With the increase in usage of SRAM based FPGA for various data intensive processes in different mission critical applications, soft error rate in the CM of FPGA devices increase due to radiated charged particles. Recent literature studies reveal that demand of FPGA devices has increased manifold nowadays compared to Application specific integrated circuit (ASIC) due to their low Non-Recurring Engineering cost, on field programmability, inherent parallelism [AMARA2006669]

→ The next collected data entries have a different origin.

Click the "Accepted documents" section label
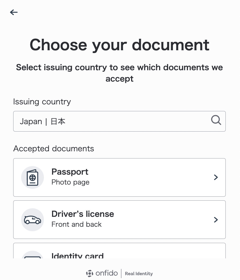Image resolution: width=240 pixels, height=280 pixels. tap(54, 149)
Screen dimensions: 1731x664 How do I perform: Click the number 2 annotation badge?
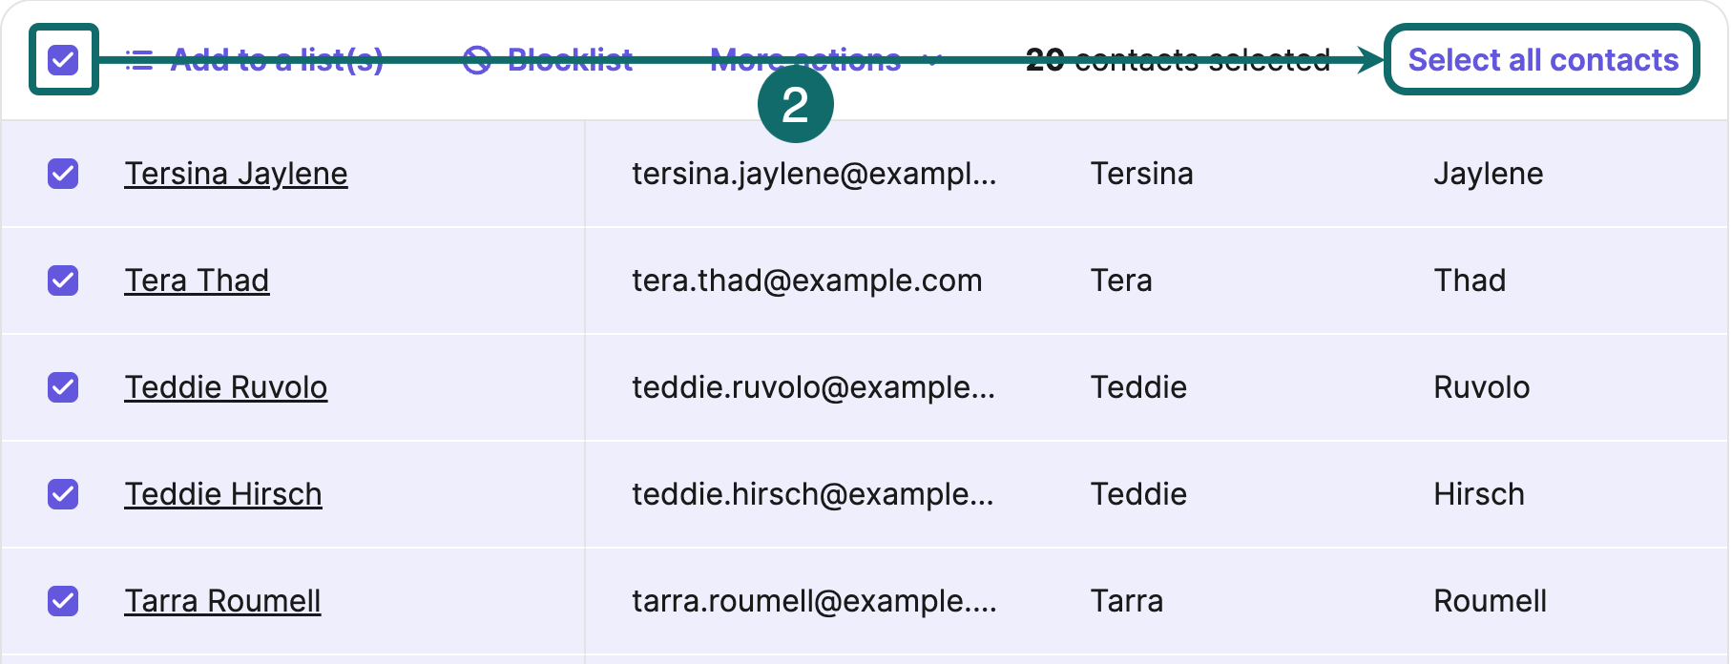point(796,108)
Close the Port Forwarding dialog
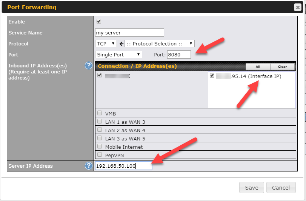Image resolution: width=306 pixels, height=201 pixels. (297, 7)
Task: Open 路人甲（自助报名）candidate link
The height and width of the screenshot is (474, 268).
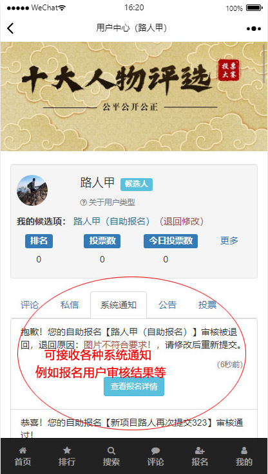Action: (111, 222)
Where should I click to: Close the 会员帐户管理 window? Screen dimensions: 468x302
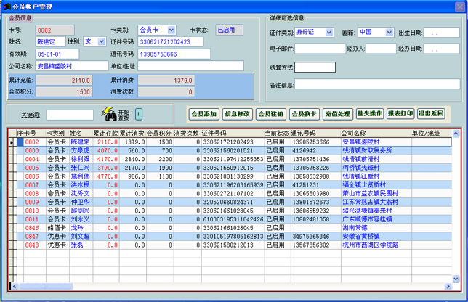tap(460, 6)
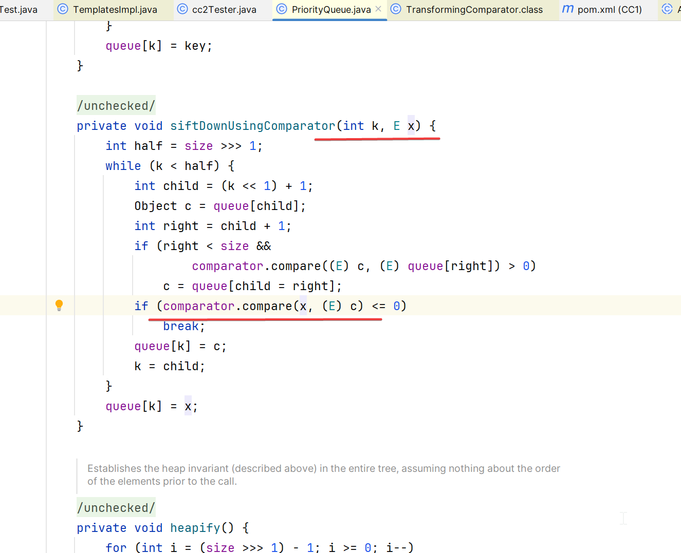The height and width of the screenshot is (553, 681).
Task: Click the heapify method name
Action: (195, 528)
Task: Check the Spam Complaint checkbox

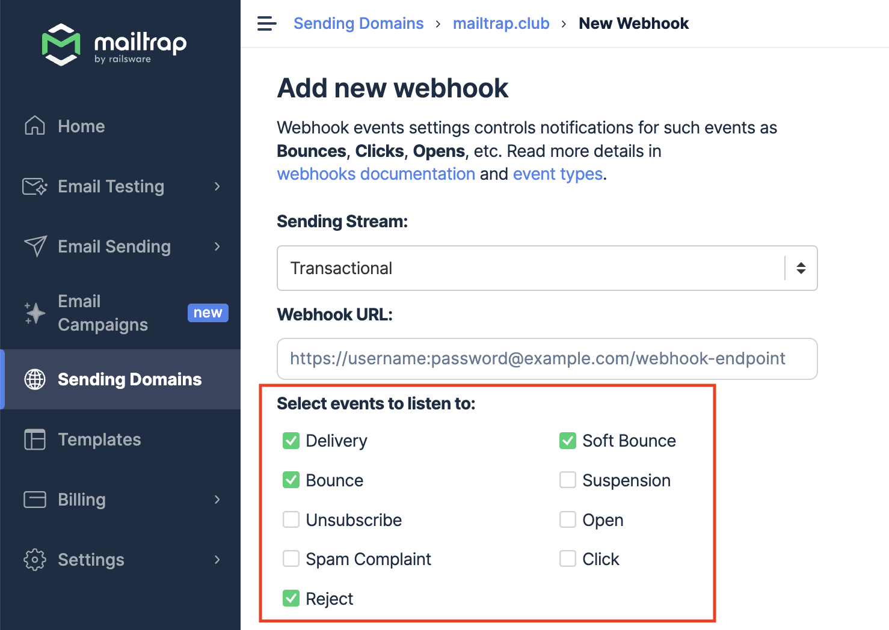Action: tap(291, 558)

. Typically FPGA devices can be classified into three broad categories based on the technologies used to store configuration data: Anti-fuse, flash and SRAM based FPGA. Till now anti-fuse based FPGAs are preferred for high radiation application, but one time programmable fuses within it prevent the users to change the configuration file once it is configured. On the other hand single event latch up, total ionizing dose  and limitation on the number of reconfiguration, debarred Flash based FPGA for long term missions. Commercially available SRAM based FPGA devices are quite flexible and have huge logic resources which are desirable for high performance computing. As most of the memory bits contain configuration data in SRAM FPGA [XYZ]
, there is a high probability that configuration data will be corrupted due to radiation.
Soft errors are temporary malfunctions that occur in solid state devices due to radiation. They are not reproducible  and sometimes lead to Single bit upset (SBU) and MBU in different embedded devices like FPGA. One of the common solutions to prevent FPGA devices from the effect of radiation is to use radiation hardened (Radhard) FPGAs like space grade FPGAs, but they are costlier compared to the commercial-off-the-self (COTS)  FPGAs and are also few generation behind COTS FPGAs. Hence, for different commercial applications, COTS FPGAs are used with various error mitigation techniques like triple modular redundancy or concurrent error detection  but they consume large area, huge power and are not suitable for real time applications. The problem related to extra overhead can be reduced partially by using scrubbing  where CM of FPGA devices is refreshed in a periodic interval with the stored configuration data (golden copy) in a separate Radhard memory. Though it reduces the effect of accumulated error and increases life span of FPGA devices, this method has to continuously access external Radhard memory, which increases the cost and introduces delay.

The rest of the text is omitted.